# start of RECORDS PROVIDED

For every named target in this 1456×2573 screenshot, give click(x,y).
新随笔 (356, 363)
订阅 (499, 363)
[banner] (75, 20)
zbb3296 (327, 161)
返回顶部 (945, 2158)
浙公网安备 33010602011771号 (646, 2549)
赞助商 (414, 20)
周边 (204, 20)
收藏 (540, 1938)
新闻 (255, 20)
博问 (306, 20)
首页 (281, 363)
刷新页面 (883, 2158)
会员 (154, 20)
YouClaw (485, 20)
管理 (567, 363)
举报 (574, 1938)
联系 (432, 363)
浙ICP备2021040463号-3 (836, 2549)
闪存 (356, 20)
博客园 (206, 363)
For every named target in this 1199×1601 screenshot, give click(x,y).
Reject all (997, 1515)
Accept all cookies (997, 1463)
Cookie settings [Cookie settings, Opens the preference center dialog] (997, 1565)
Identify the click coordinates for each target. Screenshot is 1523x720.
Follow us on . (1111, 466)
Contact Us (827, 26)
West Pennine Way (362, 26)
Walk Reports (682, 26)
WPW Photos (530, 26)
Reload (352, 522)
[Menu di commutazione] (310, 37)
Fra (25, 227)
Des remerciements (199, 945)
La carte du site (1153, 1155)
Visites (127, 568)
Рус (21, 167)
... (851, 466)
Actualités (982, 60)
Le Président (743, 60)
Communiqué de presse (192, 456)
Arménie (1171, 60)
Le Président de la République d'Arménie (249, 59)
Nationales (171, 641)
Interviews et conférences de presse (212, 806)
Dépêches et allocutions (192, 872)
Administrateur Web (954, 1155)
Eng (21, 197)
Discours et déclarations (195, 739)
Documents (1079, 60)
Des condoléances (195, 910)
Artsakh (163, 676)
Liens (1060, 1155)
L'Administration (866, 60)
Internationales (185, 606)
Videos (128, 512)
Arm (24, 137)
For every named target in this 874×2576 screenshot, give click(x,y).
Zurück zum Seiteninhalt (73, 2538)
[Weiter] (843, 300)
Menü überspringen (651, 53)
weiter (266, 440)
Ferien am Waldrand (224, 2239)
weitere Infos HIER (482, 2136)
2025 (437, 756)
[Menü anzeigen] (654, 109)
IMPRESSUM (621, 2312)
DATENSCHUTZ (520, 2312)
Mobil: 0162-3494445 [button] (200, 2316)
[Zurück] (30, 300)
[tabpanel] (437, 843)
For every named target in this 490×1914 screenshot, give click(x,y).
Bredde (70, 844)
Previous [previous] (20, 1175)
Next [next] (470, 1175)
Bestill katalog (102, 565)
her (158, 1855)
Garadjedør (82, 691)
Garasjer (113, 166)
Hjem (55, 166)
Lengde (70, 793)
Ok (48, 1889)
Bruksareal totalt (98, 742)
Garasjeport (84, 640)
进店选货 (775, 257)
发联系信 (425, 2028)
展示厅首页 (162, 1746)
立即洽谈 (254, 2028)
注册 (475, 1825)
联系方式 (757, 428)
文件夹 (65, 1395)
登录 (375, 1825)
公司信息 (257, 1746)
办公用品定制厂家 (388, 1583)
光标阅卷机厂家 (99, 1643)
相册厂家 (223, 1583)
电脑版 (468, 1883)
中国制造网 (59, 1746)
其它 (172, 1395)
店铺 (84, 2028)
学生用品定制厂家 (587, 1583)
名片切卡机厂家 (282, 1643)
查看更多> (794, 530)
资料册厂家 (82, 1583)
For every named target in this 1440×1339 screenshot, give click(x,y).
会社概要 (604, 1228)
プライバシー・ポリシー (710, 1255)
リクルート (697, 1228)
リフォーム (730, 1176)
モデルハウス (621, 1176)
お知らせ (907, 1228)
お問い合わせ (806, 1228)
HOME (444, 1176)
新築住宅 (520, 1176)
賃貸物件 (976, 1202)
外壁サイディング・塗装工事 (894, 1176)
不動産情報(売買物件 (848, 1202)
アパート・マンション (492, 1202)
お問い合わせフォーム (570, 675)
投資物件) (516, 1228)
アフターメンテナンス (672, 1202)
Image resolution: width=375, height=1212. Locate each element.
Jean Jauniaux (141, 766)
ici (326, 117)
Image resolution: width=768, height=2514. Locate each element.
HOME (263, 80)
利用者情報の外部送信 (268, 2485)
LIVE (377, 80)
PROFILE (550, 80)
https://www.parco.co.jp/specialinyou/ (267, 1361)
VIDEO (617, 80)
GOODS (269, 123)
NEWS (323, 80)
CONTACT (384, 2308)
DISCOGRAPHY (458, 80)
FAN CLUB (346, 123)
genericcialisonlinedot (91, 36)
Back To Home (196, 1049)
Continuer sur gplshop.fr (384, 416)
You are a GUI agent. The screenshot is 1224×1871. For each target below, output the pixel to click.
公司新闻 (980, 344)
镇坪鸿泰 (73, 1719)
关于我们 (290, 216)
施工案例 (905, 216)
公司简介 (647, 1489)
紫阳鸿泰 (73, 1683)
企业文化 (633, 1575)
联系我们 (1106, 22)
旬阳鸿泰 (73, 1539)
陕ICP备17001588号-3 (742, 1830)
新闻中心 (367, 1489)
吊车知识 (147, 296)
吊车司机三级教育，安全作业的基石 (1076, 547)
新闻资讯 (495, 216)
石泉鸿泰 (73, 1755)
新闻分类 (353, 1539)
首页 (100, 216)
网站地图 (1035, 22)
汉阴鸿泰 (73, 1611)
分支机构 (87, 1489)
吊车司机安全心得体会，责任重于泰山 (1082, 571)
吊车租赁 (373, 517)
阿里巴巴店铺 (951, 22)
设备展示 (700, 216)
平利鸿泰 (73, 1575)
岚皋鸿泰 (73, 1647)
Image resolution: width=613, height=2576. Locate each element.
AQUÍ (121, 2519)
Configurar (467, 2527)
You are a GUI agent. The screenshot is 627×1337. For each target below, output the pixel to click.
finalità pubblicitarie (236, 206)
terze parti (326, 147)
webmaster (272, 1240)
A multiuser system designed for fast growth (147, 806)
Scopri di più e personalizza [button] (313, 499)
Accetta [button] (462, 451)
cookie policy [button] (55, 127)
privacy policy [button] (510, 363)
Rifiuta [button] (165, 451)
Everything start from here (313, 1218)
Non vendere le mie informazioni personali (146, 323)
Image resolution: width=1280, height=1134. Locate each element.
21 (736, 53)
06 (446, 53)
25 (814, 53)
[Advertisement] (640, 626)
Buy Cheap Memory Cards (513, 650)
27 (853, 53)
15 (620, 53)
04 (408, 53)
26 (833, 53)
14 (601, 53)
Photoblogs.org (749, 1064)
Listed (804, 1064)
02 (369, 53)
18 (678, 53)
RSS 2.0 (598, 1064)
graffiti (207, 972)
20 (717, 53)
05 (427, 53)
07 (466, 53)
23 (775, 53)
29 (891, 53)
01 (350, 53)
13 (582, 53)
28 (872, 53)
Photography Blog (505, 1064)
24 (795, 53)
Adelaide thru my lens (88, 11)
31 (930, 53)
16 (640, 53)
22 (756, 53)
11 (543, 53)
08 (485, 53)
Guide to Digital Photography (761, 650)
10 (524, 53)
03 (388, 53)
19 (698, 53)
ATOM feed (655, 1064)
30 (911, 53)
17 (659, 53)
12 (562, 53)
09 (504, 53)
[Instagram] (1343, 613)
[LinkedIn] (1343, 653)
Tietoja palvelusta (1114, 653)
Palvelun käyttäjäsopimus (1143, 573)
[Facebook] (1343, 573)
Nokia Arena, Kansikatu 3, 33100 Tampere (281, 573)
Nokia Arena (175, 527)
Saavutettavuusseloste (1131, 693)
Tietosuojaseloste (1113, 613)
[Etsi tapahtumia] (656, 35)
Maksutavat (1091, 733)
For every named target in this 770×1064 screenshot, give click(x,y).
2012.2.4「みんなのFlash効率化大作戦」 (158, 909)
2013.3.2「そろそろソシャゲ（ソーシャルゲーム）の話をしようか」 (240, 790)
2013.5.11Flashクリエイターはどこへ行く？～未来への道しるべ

# end of RECORDS PROVIDED

◆ **PROBLEM TO WORK ON**:
Please write out everything in the records above from the line containing "平利鸿泰 (73, 1575)" down to the line containing "Scopri di più", both of those lines included, keeping every character as it stands.

◆ **EXERCISE RESULT**:
平利鸿泰 (73, 1575)
岚皋鸿泰 (73, 1647)
Image resolution: width=613, height=2576. Locate each element.
AQUÍ (121, 2519)
Configurar (467, 2527)
You are a GUI agent. The screenshot is 627×1337. For each target below, output the pixel to click.
finalità pubblicitarie (236, 206)
terze parti (326, 147)
webmaster (272, 1240)
A multiuser system designed for fast growth (147, 806)
Scopri di più e personalizza [button] (313, 499)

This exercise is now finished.